■ **Short task**:
In the listing, change "named target" to "labeled item" and reproduce every line with nothing else altered. Omit the pictures from your answer.

** Begin **

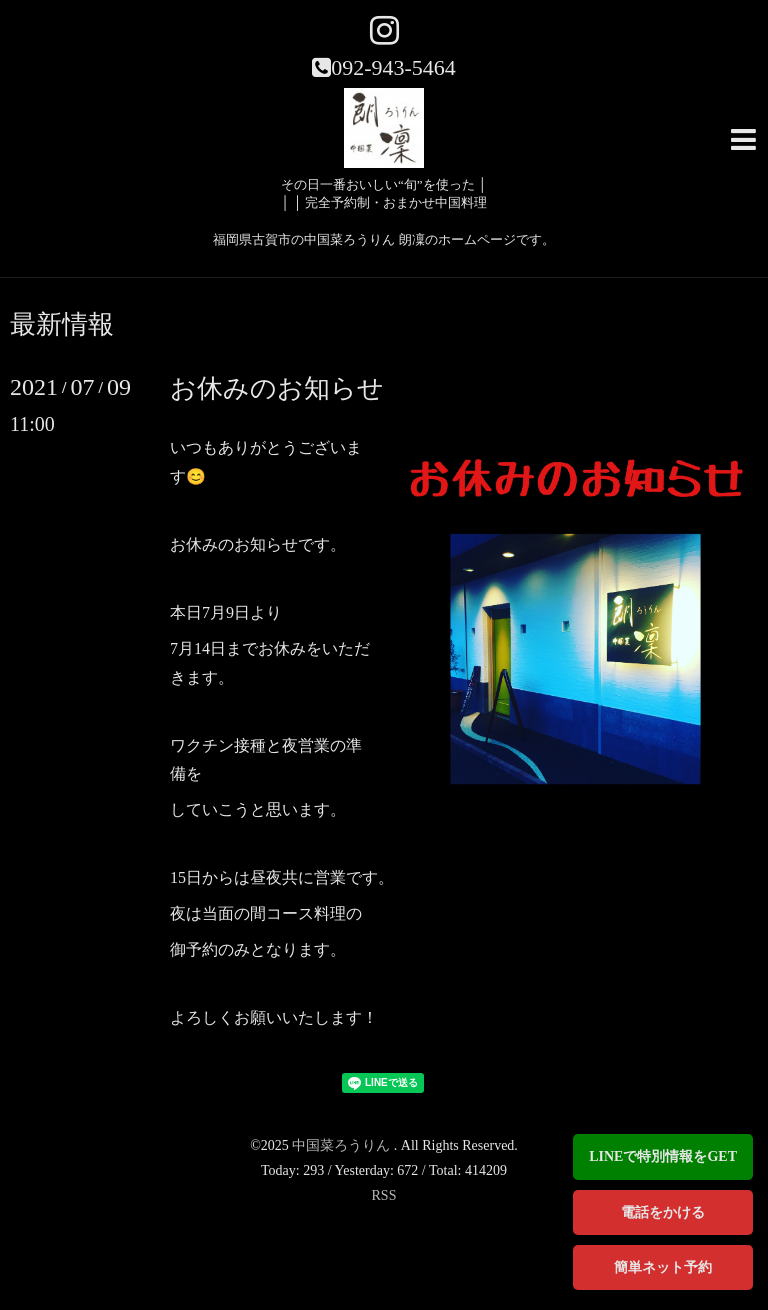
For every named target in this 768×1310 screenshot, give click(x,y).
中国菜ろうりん (343, 1145)
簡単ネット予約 (663, 1267)
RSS (384, 1195)
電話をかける (663, 1212)
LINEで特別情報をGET (663, 1156)
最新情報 (62, 325)
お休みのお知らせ (277, 388)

** End **

■ **Answer for this exercise**:
For every labeled item in this 768×1310 screenshot, give click(x,y).
中国菜ろうりん (343, 1145)
簡単ネット予約 (663, 1267)
RSS (384, 1195)
電話をかける (663, 1212)
LINEで特別情報をGET (663, 1156)
最新情報 (62, 325)
お休みのお知らせ (277, 388)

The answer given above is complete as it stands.